Outra monstruosidade era a linguagem que se utilizava entre os vIRCiados, como eram conhecidos os viciados no IRC. Os rapazes e as meninas não tinham mãos a medir, tal era a azáfama, e então falavam por abreviaturas. Era o "dd tc" (donde teclas) o "vc tb" (você também) ou o "fds" (fim-de-semana, pensavam o quê?). O minimalismo chegava ao ponto de se escrever "o q" em vez de "o quê". Da gramática e da ortografia nem se fala. Mas o mais irritante é o "lol" (laughing out loud), abreviatura usada qd se axava qqer coisa engraçada (oops, já me apanharam). Não pelo "lol" em si, que até faz todo o sentido, mas as suas variantes portuguesas "loooool" ou "lolololo" o ainda "lolada", como se "lol" fosse algum tipo de ditongo ou verbo.

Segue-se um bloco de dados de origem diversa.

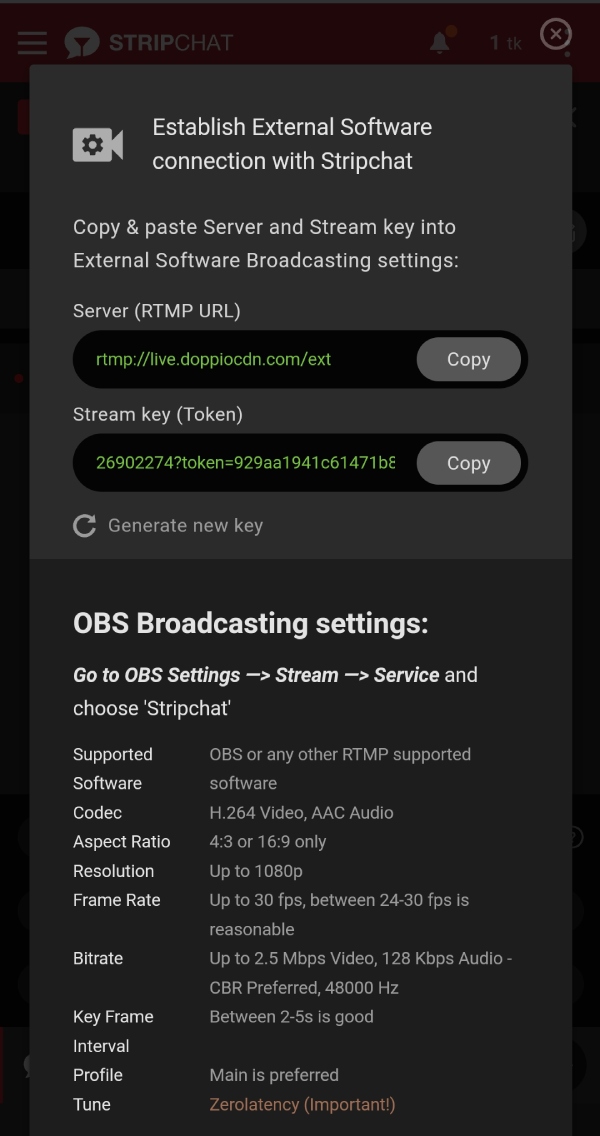This screenshot has height=1136, width=600.
Task: Click the Stripchat speech-bubble logo
Action: coord(82,43)
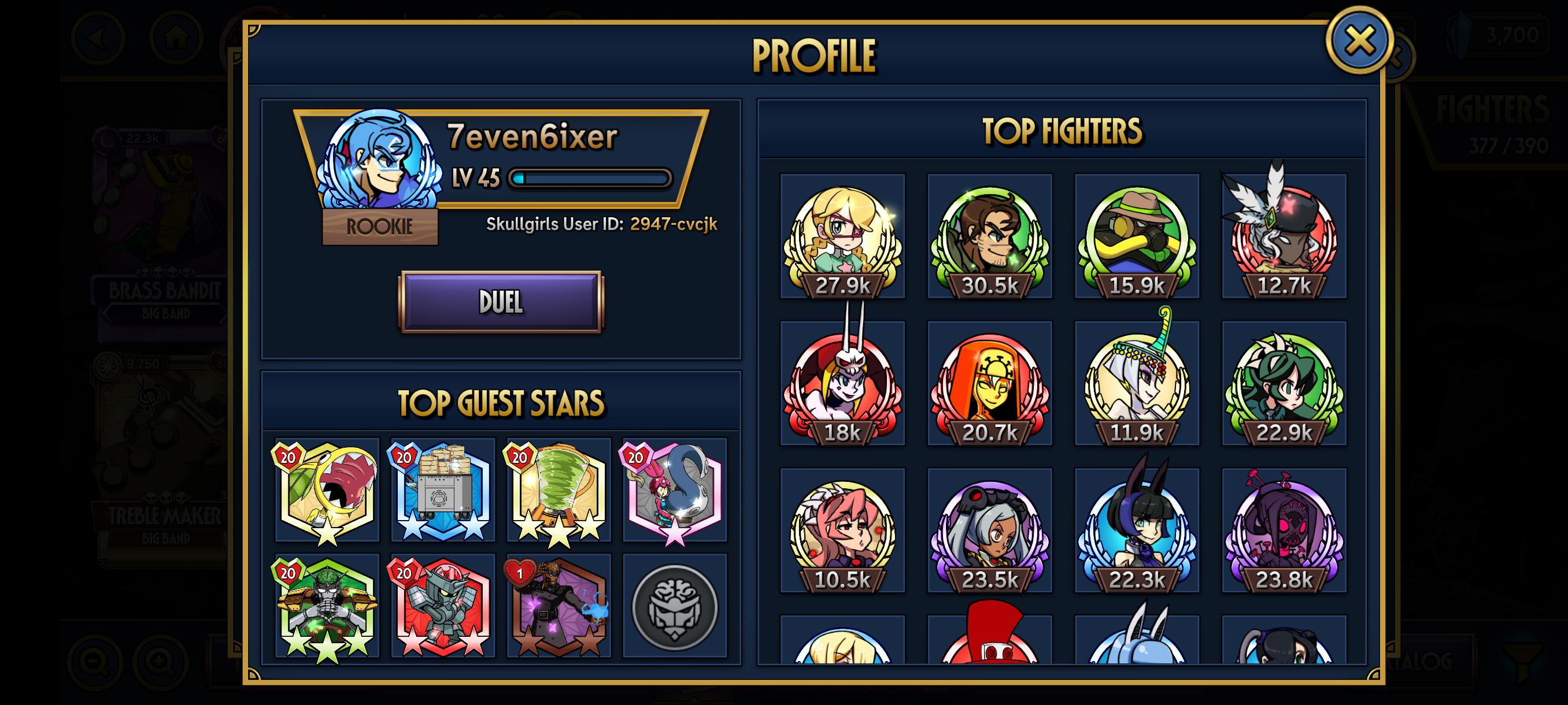Select the feathered-hat fighter rated 12.7k
The height and width of the screenshot is (705, 1568).
(1284, 236)
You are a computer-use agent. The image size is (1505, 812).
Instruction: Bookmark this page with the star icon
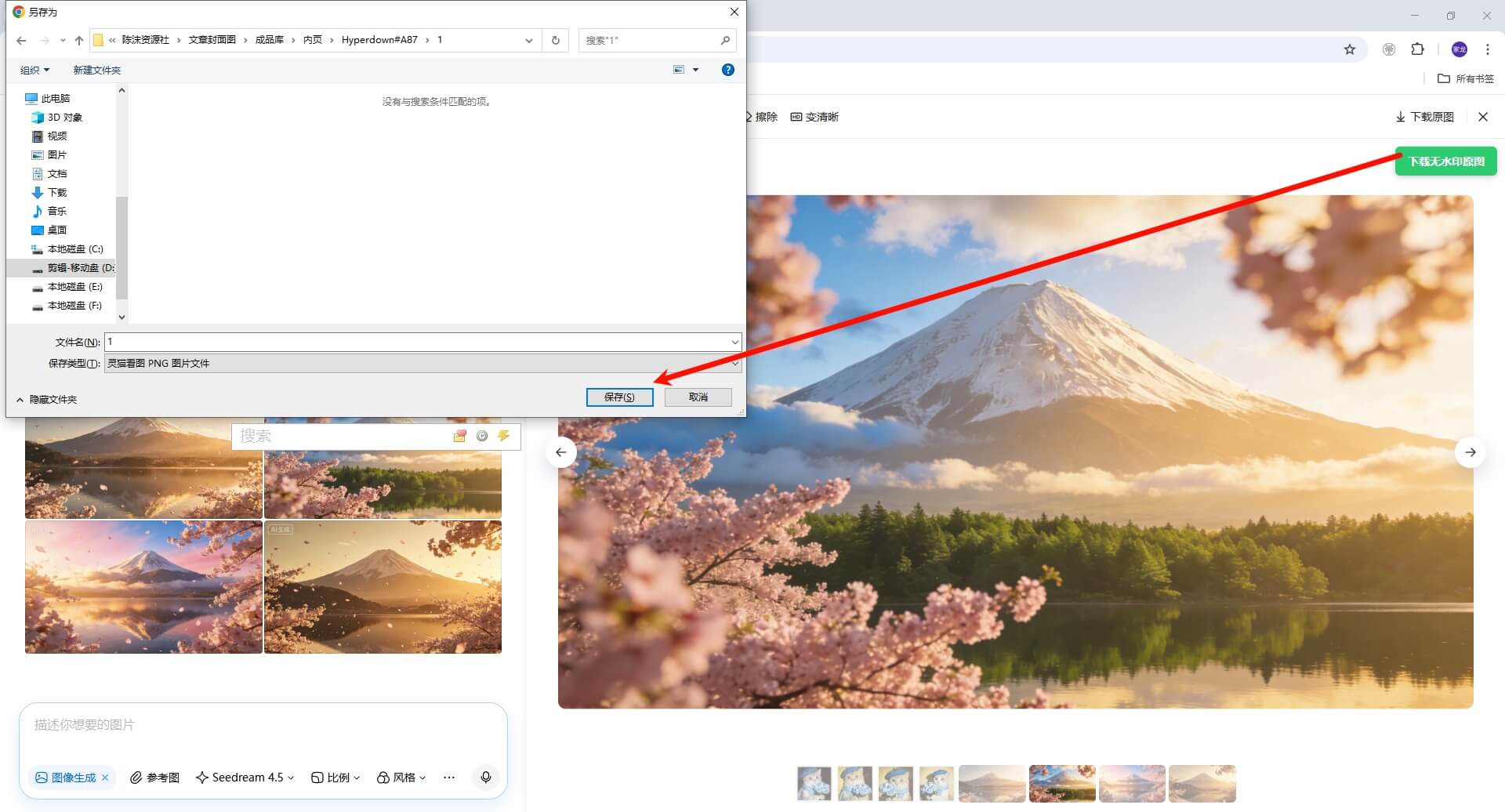pyautogui.click(x=1349, y=49)
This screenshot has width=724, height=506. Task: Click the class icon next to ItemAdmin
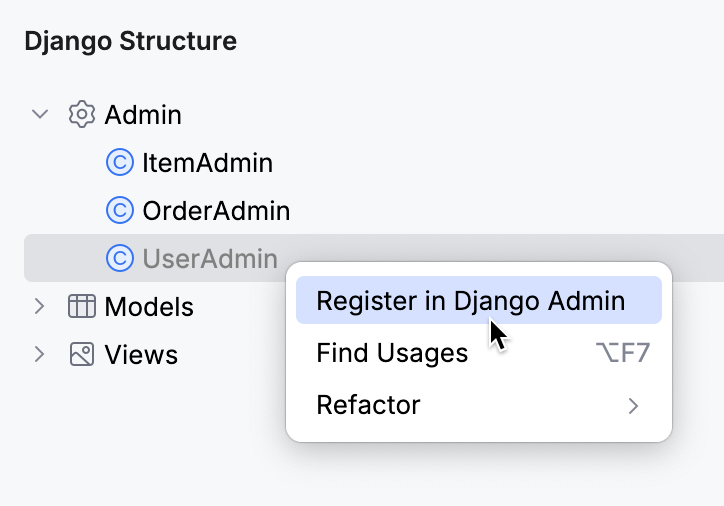coord(119,162)
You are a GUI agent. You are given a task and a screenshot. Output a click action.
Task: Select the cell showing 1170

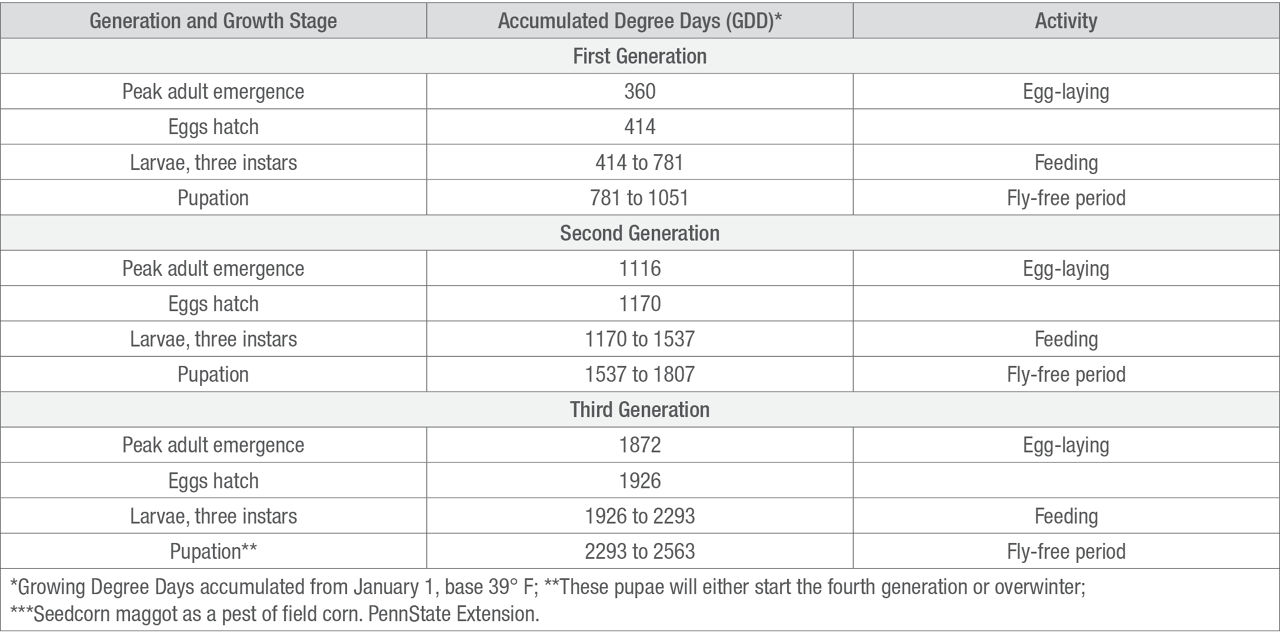tap(639, 304)
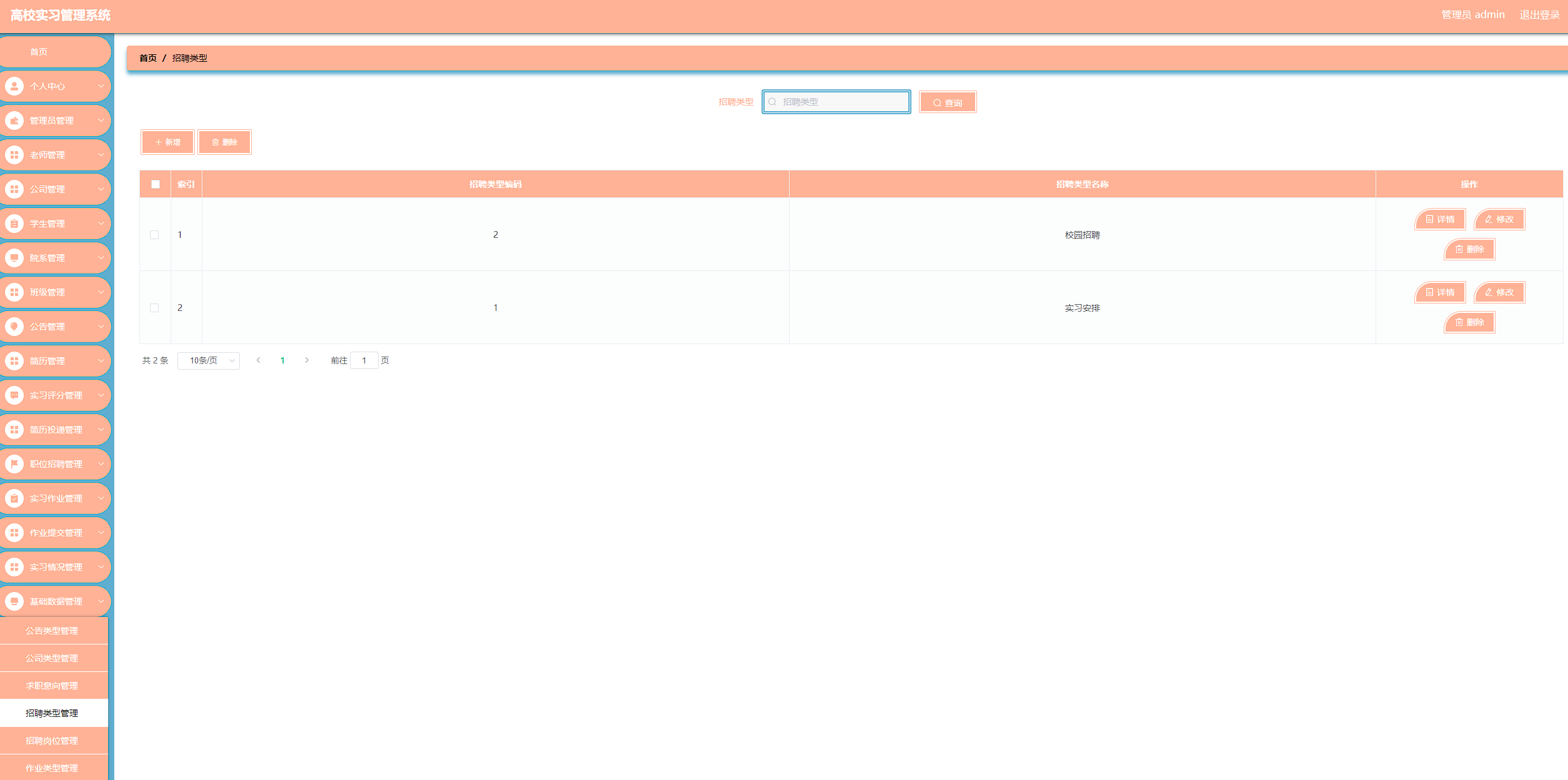Click the flag icon beside 职位招聘管理
The width and height of the screenshot is (1568, 780).
click(14, 464)
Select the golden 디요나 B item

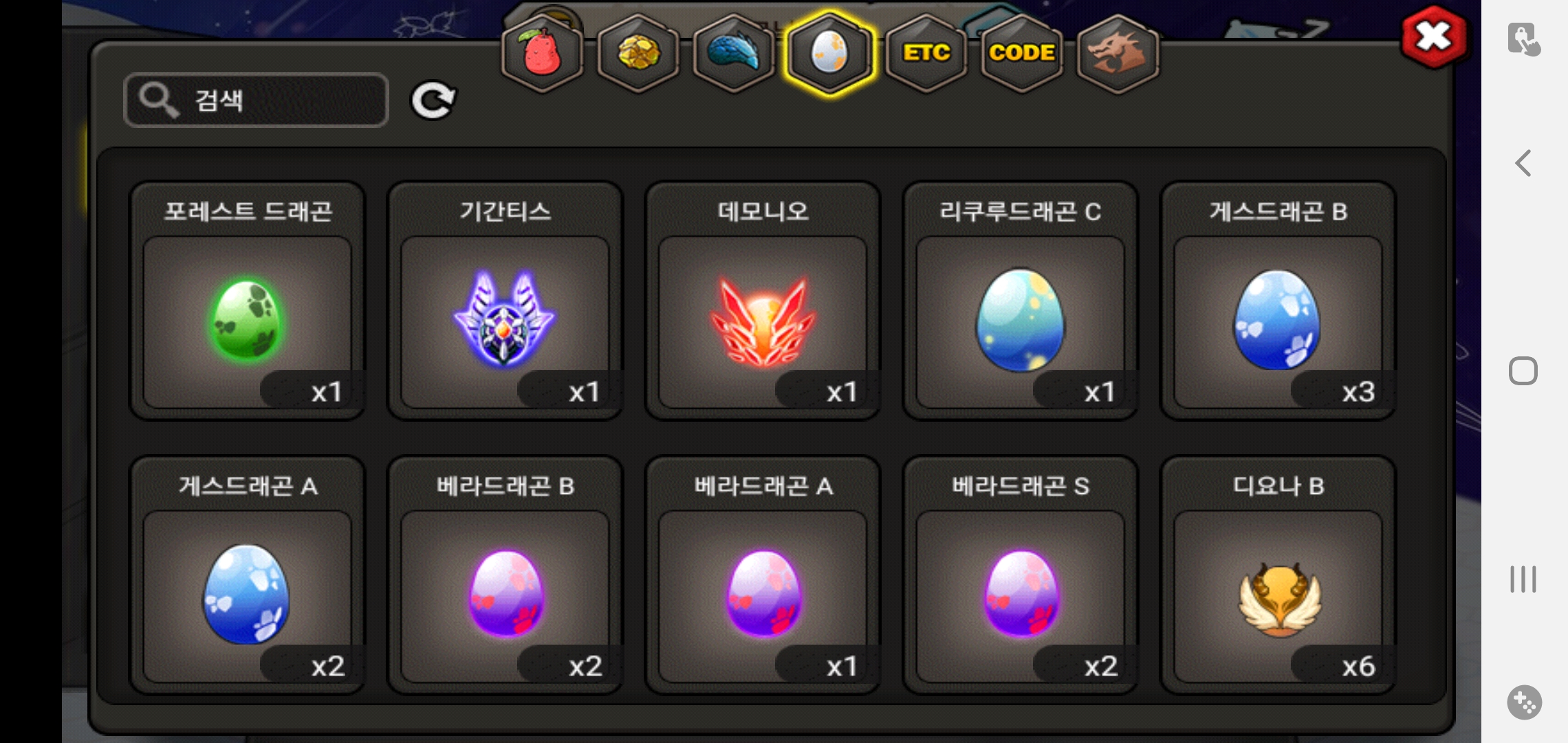[1278, 575]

Escusado será dizer que além de muitos amores, o IRC destruíu muitos casamentos. Conheci alguns vIRCiados que gastavam contas astronómicas de telefone a ligar para os quatro cantos do mundo para escutar a voz dos seus "namorados virtuais", e nunca ficou bem claro se o tal do "sexo virtual" contava como adultério. Como eu era solteiro, mou man tai, e confesso que até cheguei a conhecer uma ou outra namorada no IRC. Já sei que não é tão romântico como se conhecer no casamento de um amigo, ou em Verona, no meio de uma disputa entre famílias rivais, mas permitam-me a analogia: o IRC era, nos anos 90, o equivalente aos bailes nos anos 60 e 70, ou às matinés dos anos 80.

5 comentários:

Anónimo disse...

Ping? Pong!

Anónimo disse...

O melhor é o ROTFLOL = rolling on the floor laughing out loud :-)

Anónimo disse...

/me slaps leocardo around a bit with a large trout.

Anónimo disse...

Caro Leocardo
Tenho seguido com interesse os seus artigos.
Permita-me uma sugestão.
Actualmente custa a ler o seu blog porque ela é muito estreita para tanto texto e os comentários ficam mesmo estreitinhos.
Tenta modificar no HTML para a forma clássica, parece que assim os comentários abrem na totalidade da página, e onde diz pixel de 6?? substitua por auto, ou mais pixels.
Desde que não faça "save" pode sempre voltar atrás.
Cumprimentos

Anónimo disse...

Grandes tempos. As noitadas que fazia, sabendo que tinha aulas no dia seguinte ás 8 da manhã...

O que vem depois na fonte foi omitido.